**WHAT YOU HAVE TO DO**
All of the entries below are to be repeated word for word.

**DATA RECORDS**
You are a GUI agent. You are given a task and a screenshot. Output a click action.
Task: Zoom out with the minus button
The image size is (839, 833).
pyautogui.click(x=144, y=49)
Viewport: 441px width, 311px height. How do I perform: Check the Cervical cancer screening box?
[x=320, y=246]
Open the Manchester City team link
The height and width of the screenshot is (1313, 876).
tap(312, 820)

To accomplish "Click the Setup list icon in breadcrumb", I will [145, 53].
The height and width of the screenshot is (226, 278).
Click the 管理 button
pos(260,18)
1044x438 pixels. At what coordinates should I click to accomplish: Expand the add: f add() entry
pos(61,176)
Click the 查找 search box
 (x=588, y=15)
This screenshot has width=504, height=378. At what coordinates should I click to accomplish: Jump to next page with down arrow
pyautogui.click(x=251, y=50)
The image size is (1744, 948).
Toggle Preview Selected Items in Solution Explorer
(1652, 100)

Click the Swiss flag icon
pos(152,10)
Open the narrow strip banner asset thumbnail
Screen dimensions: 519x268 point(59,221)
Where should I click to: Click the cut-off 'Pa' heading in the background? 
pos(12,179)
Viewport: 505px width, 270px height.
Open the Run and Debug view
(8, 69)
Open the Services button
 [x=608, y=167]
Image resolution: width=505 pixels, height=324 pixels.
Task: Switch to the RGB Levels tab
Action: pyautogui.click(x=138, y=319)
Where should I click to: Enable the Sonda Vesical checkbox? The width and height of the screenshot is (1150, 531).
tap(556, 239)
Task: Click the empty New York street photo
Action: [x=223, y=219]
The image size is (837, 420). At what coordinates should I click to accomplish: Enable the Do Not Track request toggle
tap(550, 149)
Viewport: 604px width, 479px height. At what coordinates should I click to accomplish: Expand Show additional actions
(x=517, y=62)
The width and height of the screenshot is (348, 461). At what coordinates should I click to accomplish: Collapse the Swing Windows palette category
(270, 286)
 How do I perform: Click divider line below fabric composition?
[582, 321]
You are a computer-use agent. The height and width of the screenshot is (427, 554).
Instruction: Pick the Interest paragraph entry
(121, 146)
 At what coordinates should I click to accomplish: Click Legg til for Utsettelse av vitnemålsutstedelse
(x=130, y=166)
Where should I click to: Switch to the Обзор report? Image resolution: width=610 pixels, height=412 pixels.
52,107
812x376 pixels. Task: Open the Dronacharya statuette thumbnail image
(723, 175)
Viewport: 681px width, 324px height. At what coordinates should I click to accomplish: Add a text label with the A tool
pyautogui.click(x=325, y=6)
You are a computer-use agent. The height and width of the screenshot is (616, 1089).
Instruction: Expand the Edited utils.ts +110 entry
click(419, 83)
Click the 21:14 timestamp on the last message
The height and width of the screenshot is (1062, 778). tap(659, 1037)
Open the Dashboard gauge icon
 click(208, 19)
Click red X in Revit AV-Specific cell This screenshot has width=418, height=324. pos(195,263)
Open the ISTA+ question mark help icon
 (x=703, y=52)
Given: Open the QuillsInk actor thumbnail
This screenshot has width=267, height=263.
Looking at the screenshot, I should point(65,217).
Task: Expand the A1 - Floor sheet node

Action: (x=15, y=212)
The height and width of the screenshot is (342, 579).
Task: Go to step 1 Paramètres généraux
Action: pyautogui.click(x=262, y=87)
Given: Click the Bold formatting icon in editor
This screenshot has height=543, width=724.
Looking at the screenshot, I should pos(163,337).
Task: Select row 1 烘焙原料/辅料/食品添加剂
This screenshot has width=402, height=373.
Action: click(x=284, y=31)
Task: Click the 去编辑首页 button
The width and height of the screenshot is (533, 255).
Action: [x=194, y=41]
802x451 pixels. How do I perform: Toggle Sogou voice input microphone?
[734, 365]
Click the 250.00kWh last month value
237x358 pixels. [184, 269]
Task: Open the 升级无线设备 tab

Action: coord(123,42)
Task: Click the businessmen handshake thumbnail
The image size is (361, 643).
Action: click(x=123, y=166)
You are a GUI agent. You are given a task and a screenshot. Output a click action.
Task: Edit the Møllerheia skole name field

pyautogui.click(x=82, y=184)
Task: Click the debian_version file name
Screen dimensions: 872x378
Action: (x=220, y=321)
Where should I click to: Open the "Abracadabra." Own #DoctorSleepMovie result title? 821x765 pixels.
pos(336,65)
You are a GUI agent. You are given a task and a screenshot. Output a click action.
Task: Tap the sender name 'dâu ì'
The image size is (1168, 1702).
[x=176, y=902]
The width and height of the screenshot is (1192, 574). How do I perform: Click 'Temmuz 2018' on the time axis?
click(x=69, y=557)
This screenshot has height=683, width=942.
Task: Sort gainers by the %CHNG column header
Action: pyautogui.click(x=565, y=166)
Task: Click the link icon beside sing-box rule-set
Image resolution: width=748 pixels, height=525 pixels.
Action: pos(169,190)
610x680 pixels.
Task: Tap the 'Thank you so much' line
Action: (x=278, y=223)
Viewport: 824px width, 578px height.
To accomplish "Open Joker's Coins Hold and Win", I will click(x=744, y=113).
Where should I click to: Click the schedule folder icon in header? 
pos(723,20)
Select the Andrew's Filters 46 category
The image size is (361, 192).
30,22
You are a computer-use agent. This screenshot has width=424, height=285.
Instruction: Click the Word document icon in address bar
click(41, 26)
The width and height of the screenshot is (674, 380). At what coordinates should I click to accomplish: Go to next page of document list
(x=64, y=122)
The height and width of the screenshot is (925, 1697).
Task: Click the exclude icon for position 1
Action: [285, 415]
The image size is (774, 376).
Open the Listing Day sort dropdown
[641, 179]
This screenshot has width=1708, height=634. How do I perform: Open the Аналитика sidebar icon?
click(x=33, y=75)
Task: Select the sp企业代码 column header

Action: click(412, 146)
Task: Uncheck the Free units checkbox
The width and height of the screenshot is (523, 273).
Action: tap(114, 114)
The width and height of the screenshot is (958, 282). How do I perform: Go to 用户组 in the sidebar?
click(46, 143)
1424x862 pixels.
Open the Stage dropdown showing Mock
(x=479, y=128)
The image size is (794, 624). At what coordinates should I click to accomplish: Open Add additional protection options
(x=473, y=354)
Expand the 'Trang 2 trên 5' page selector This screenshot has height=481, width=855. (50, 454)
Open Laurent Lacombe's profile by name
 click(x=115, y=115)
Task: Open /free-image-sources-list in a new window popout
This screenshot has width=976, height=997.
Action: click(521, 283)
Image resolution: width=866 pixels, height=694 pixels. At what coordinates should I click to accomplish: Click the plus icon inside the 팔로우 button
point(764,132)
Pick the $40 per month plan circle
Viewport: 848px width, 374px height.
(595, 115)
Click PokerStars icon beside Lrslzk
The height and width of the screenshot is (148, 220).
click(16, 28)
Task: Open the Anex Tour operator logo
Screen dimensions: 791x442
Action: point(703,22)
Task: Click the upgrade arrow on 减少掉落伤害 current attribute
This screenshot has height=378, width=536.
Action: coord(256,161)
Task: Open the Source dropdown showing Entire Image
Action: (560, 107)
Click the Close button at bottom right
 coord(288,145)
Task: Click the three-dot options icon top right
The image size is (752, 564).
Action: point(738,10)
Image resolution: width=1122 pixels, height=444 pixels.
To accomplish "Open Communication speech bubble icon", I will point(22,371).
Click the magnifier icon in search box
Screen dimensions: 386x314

**YOUR SOLUTION**
You are a GUI agent. You are given a task and a screenshot. Output a click action.
Task: Zoom out with the minus button
The image size is (839, 833).
pyautogui.click(x=144, y=49)
Viewport: 441px width, 311px height. How do I perform: Check the Cervical cancer screening box?
[x=320, y=246]
Open the Manchester City team link
The height and width of the screenshot is (1313, 876).
tap(312, 820)

To accomplish "Click the Setup list icon in breadcrumb", I will [145, 53].
The height and width of the screenshot is (226, 278).
Click the 管理 button
pos(260,18)
1044x438 pixels. At what coordinates should I click to accomplish: Expand the add: f add() entry
pos(61,176)
Click the 查找 search box
 (x=588, y=15)
This screenshot has width=504, height=378. At what coordinates should I click to accomplish: Jump to next page with down arrow
pyautogui.click(x=251, y=50)
The image size is (1744, 948).
Toggle Preview Selected Items in Solution Explorer
(1652, 100)

Click the Swiss flag icon
pos(152,10)
Open the narrow strip banner asset thumbnail
Screen dimensions: 519x268 point(59,221)
Where should I click to: Click the cut-off 'Pa' heading in the background? 
pos(12,179)
Viewport: 505px width, 270px height.
Open the Run and Debug view
(8, 69)
Open the Services button
 [x=608, y=167]
Image resolution: width=505 pixels, height=324 pixels.
Task: Switch to the RGB Levels tab
Action: pyautogui.click(x=138, y=319)
Where should I click to: Enable the Sonda Vesical checkbox? The width and height of the screenshot is (1150, 531).
tap(556, 239)
Task: Click the empty New York street photo
Action: [x=223, y=219]
The image size is (837, 420). At what coordinates should I click to accomplish: Enable the Do Not Track request toggle
tap(550, 149)
Viewport: 604px width, 479px height. At what coordinates should I click to accomplish: Expand Show additional actions
(x=517, y=62)
The width and height of the screenshot is (348, 461). At what coordinates should I click to accomplish: Collapse the Swing Windows palette category
(270, 286)
 How do I perform: Click divider line below fabric composition?
[582, 321]
You are a computer-use agent. The height and width of the screenshot is (427, 554).
Instruction: Pick the Interest paragraph entry
(121, 146)
 At what coordinates should I click to accomplish: Click Legg til for Utsettelse av vitnemålsutstedelse
(x=130, y=166)
Where should I click to: Switch to the Обзор report? Image resolution: width=610 pixels, height=412 pixels.
52,107
812x376 pixels. Task: Open the Dronacharya statuette thumbnail image
(723, 175)
Viewport: 681px width, 324px height. At what coordinates should I click to accomplish: Add a text label with the A tool
pyautogui.click(x=325, y=6)
You are a computer-use agent. The height and width of the screenshot is (616, 1089).
Instruction: Expand the Edited utils.ts +110 entry
click(419, 83)
Click the 21:14 timestamp on the last message
The height and width of the screenshot is (1062, 778). tap(659, 1037)
Open the Dashboard gauge icon
 click(208, 19)
Click red X in Revit AV-Specific cell This screenshot has width=418, height=324. pos(195,263)
Open the ISTA+ question mark help icon
 (x=703, y=52)
Given: Open the QuillsInk actor thumbnail
This screenshot has width=267, height=263.
Looking at the screenshot, I should point(65,217).
Task: Expand the A1 - Floor sheet node

Action: (x=15, y=212)
The height and width of the screenshot is (342, 579).
Task: Go to step 1 Paramètres généraux
Action: pyautogui.click(x=262, y=87)
Given: Click the Bold formatting icon in editor
This screenshot has height=543, width=724.
Looking at the screenshot, I should pos(163,337).
Task: Select row 1 烘焙原料/辅料/食品添加剂
This screenshot has width=402, height=373.
Action: click(x=284, y=31)
Task: Click the 去编辑首页 button
The width and height of the screenshot is (533, 255).
Action: [x=194, y=41]
802x451 pixels. How do I perform: Toggle Sogou voice input microphone?
[734, 365]
Click the 250.00kWh last month value
237x358 pixels. [184, 269]
Task: Open the 升级无线设备 tab

Action: coord(123,42)
Task: Click the businessmen handshake thumbnail
The image size is (361, 643).
Action: click(x=123, y=166)
You are a GUI agent. You are given a task and a screenshot. Output a click action.
Task: Edit the Møllerheia skole name field

pyautogui.click(x=82, y=184)
Task: Click the debian_version file name
Screen dimensions: 872x378
Action: (x=220, y=321)
Where should I click to: Open the "Abracadabra." Own #DoctorSleepMovie result title? 821x765 pixels.
pos(336,65)
You are a GUI agent. You are given a task and a screenshot. Output a click action.
Task: Tap the sender name 'dâu ì'
The image size is (1168, 1702).
[x=176, y=902]
The width and height of the screenshot is (1192, 574). How do I perform: Click 'Temmuz 2018' on the time axis?
click(x=69, y=557)
This screenshot has height=683, width=942.
Task: Sort gainers by the %CHNG column header
Action: pyautogui.click(x=565, y=166)
Task: Click the link icon beside sing-box rule-set
Image resolution: width=748 pixels, height=525 pixels.
Action: pos(169,190)
610x680 pixels.
Task: Tap the 'Thank you so much' line
Action: (x=278, y=223)
Viewport: 824px width, 578px height.
To accomplish "Open Joker's Coins Hold and Win", I will click(x=744, y=113).
Where should I click to: Click the schedule folder icon in header? 
pos(723,20)
Select the Andrew's Filters 46 category
The image size is (361, 192).
30,22
You are a computer-use agent. This screenshot has width=424, height=285.
Instruction: Click the Word document icon in address bar
click(41, 26)
The width and height of the screenshot is (674, 380). At what coordinates should I click to accomplish: Go to next page of document list
(x=64, y=122)
The height and width of the screenshot is (925, 1697).
Task: Click the exclude icon for position 1
Action: [285, 415]
The image size is (774, 376).
Open the Listing Day sort dropdown
[641, 179]
This screenshot has width=1708, height=634. How do I perform: Open the Аналитика sidebar icon?
click(x=33, y=75)
Task: Select the sp企业代码 column header

Action: click(412, 146)
Task: Uncheck the Free units checkbox
The width and height of the screenshot is (523, 273).
Action: tap(114, 114)
The width and height of the screenshot is (958, 282). How do I perform: Go to 用户组 in the sidebar?
click(46, 143)
1424x862 pixels.
Open the Stage dropdown showing Mock
(x=479, y=128)
The image size is (794, 624). At what coordinates should I click to accomplish: Open Add additional protection options
(x=473, y=354)
Expand the 'Trang 2 trên 5' page selector This screenshot has height=481, width=855. (50, 454)
Open Laurent Lacombe's profile by name
 click(x=115, y=115)
Task: Open /free-image-sources-list in a new window popout
This screenshot has width=976, height=997.
Action: click(521, 283)
Image resolution: width=866 pixels, height=694 pixels. At what coordinates should I click to accomplish: Click the plus icon inside the 팔로우 button
point(764,132)
Pick the $40 per month plan circle
Viewport: 848px width, 374px height.
(595, 115)
Click PokerStars icon beside Lrslzk
The height and width of the screenshot is (148, 220).
click(16, 28)
Task: Open the Anex Tour operator logo
Screen dimensions: 791x442
Action: point(703,22)
Task: Click the upgrade arrow on 减少掉落伤害 current attribute
This screenshot has height=378, width=536.
Action: coord(256,161)
Task: Open the Source dropdown showing Entire Image
Action: (560, 107)
Click the Close button at bottom right
 coord(288,145)
Task: Click the three-dot options icon top right
The image size is (752, 564).
Action: point(738,10)
Image resolution: width=1122 pixels, height=444 pixels.
To accomplish "Open Communication speech bubble icon", I will point(22,371).
Click the magnifier icon in search box
Screen dimensions: 386x314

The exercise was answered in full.